A third of trials involving breast cancer treatments have evidence of spin or bias in their reporting, raising questions over the benefits of treatments, according to a new review.

Canadian oncologists found 33% of breast cancer clinical trial papers were reported as having positive results despite not showing a statistically significant difference in the primary end point.

In their findings, published in the journal Annals of Oncology this week, they also found two-thirds of studies showed bias by under-reporting the toxic effects of treatment.

The findings come from a review of 164 randomised controlled Phase III trials of breast cancer treatments by researchers at the Princess Margaret Cancer Centre, Toronto, and the University of Toronto, Canada.
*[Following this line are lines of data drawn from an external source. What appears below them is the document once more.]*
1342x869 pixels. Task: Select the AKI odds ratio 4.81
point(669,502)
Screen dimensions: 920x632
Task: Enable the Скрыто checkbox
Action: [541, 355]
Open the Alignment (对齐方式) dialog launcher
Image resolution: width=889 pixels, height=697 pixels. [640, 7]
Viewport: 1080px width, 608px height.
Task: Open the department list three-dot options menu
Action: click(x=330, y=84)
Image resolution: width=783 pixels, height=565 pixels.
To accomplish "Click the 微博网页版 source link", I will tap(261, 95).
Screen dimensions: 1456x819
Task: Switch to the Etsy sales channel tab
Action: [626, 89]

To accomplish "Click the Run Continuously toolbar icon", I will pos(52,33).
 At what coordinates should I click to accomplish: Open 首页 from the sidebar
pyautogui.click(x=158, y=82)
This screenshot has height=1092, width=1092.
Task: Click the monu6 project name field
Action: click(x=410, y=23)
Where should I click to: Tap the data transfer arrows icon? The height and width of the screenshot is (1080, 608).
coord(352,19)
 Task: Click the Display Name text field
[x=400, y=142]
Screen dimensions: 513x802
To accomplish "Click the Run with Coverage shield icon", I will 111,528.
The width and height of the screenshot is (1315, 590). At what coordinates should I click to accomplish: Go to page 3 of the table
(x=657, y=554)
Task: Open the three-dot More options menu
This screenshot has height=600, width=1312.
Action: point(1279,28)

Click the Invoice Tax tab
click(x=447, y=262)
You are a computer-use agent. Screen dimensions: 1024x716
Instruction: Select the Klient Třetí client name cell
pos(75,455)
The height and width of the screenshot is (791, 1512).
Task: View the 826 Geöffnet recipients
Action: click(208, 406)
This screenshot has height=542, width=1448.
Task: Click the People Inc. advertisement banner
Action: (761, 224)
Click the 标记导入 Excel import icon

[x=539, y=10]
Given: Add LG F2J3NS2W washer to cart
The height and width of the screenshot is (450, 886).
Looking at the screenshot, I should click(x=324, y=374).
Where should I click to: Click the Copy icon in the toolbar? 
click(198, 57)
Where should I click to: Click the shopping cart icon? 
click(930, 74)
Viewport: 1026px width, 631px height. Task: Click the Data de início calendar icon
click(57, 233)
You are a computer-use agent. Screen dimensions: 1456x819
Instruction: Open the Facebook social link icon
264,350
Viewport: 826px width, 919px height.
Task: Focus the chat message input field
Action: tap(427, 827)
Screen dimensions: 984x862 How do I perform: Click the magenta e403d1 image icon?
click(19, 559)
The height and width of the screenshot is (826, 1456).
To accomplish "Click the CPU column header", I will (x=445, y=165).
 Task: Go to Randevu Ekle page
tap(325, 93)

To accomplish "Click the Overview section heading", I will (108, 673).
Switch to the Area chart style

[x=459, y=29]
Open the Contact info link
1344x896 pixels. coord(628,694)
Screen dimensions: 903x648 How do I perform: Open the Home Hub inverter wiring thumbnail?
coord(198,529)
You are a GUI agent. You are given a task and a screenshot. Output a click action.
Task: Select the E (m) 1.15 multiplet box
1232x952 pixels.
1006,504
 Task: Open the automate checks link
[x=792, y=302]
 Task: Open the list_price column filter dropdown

Positive results were often inferred from secondary endpoints, and the lack of any benefit on primary endpoint was not mentioned in the abstracts of more than one in four of these trials .

The authors concluded: ‘These reports were biased and used spin in an attempt to conceal that bias.’

‘A possible explanation for this could be that the investigators, sponsors or both, prefer to focus on the efficacy of the experimental treatment and downplay toxicity to make the results look more attractive.’

The analysis also found suggestions that in some trials researchers had been shifting the goalposts and changing the primary endpoint mid-trial to emphasise more positive results.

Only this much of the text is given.